Thursday, March 29, 2012
52 books in 52 weeks - March
Handle With Care - Jodie Picoult
Little Bee - Chris Cleave
Thief Lord - Cornelia Funke
Catching Fire - Suzanne Collins
The Bookseller of Kabul - Asne Seiestrad
This has been an odd month for my 52 book reading challenge. I assumed it was getting off to a good start when I found a Jodie Picoult book I hadn't read at the Book Trust. In retrospect I'm glad it only cost me Ghc1.50, because otherwise I would have felt cheated. Sadly, Picoult seems to have taken what was a winning writing formula and done little more than a cut and paste - sure the names are different and the illness has changed, but it's yet another suffering child, parents in turmoil and court case where lives are upended and obligatory plot twists revealed. As for the ending? Blech.
Whenever I read other people's lists for reading challenges I'm impressed by the orderly nature, and their proactive approach. Rather then having a preordained list I tend to let books find me. Little Bee is one that I was gifted by a friend and it was a wonderful read. This is a book I will probably go back and read in the future. I love Chris Cleave's writing style. He's one of those writers whose work I read and immediately wish I could write like that. He creates such beautiful voices and turns of phrase. Overall though I'm still not sure what I felt about the story. It's a fascinating premise and yet I'm not entirely convinced he pulled it off. Although Cleave is a British writer, the fact that book is set in Nigeria gives me the chance to chalk it up as one for the Africa Reading Challenge being run by fellow Ghanaian blogger, Kinna, over on her Kinna Reads site. With Cocktail Hour Under the Tree of Forgetfulness on my February list I'm well on the way to meeting my five book quota.

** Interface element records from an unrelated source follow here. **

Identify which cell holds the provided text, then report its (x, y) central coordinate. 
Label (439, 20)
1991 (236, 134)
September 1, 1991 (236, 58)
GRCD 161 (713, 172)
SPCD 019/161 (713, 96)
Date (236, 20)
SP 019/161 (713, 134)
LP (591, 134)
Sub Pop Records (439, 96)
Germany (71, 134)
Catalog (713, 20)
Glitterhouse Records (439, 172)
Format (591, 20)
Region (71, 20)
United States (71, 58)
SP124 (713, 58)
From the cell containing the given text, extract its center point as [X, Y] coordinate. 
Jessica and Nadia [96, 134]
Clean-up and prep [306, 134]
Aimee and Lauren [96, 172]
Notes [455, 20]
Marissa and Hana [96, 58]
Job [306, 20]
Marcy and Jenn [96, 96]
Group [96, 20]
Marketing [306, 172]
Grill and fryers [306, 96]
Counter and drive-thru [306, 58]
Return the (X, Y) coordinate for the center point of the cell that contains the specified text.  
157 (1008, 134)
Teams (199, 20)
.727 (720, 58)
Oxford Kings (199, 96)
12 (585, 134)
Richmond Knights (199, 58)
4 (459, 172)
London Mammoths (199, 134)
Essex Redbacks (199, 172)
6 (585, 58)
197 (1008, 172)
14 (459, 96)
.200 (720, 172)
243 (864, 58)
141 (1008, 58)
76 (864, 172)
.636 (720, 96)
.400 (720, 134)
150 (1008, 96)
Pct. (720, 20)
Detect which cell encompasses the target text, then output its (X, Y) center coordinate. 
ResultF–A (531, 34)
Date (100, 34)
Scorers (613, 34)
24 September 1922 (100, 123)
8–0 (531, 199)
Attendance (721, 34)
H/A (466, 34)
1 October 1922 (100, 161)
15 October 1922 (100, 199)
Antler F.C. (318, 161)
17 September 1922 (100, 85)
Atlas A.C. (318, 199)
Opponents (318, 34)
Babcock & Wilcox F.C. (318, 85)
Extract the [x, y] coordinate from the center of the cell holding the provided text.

I actually thought I'd have brought that up to three this month as I started reading The Bang Bang Club; a biography of four South African photographers. It's an incredible true story tracing their coverage of the violence in the lead up to Mandela's election, but I doubt I'll finish it. I don't know what it is - perhaps the fact that being married to a photographers makes reading about photographers getting shot and committing suicide less than entertaining, but it also had a lot to do with the never-ending cycles of violence and incredible cruelty that they found themselves witnessing. I found myself skimming over the brutality they were witnessing, which really undermined the point of the whole story.
It's ironic then that when I stopped reading this (I was reading it on kindle while waiting to pick up my daughter) that I picked up Catching Fire instead. The second in Suzanne Collin's Hunger Games series, this book is about a battle to the death reality game. But then it is also a cutting commentary on televised violence and political manipulation so perhaps the transition was not so surprising.
The Thief Lord was a homeschool related choice, as we've been studying the book in English. I loved Cornelia Funke's Inkheart series, and this was also a good read. Perhaps not as good as Inkheart, but enjoyable nonetheless. It also encouraged a side study of Venice which I really enjoyed. It made me realise how little I actually knew about Venice and about it's ongoing battle with the sea.
My favourite for the month though would have to be The Bookseller of Kabul. I acquired this one last weekend from a friend who is leaving the country and leaving many of her books behind. We hear so much about Pakistan and Afghanistan that you can almost begin to think you know something about both countries and their incredible histories, but this book brings such a fascinating insight that you quickly realise how little you know or understand. Norwegian journalist, Asne Seiestrad, spent several months living with a family in Kabul and has woven their stories into a beautiful narrative. It is a particularly moving insight into the lives of the women of Kabul. This is definitely worth a read.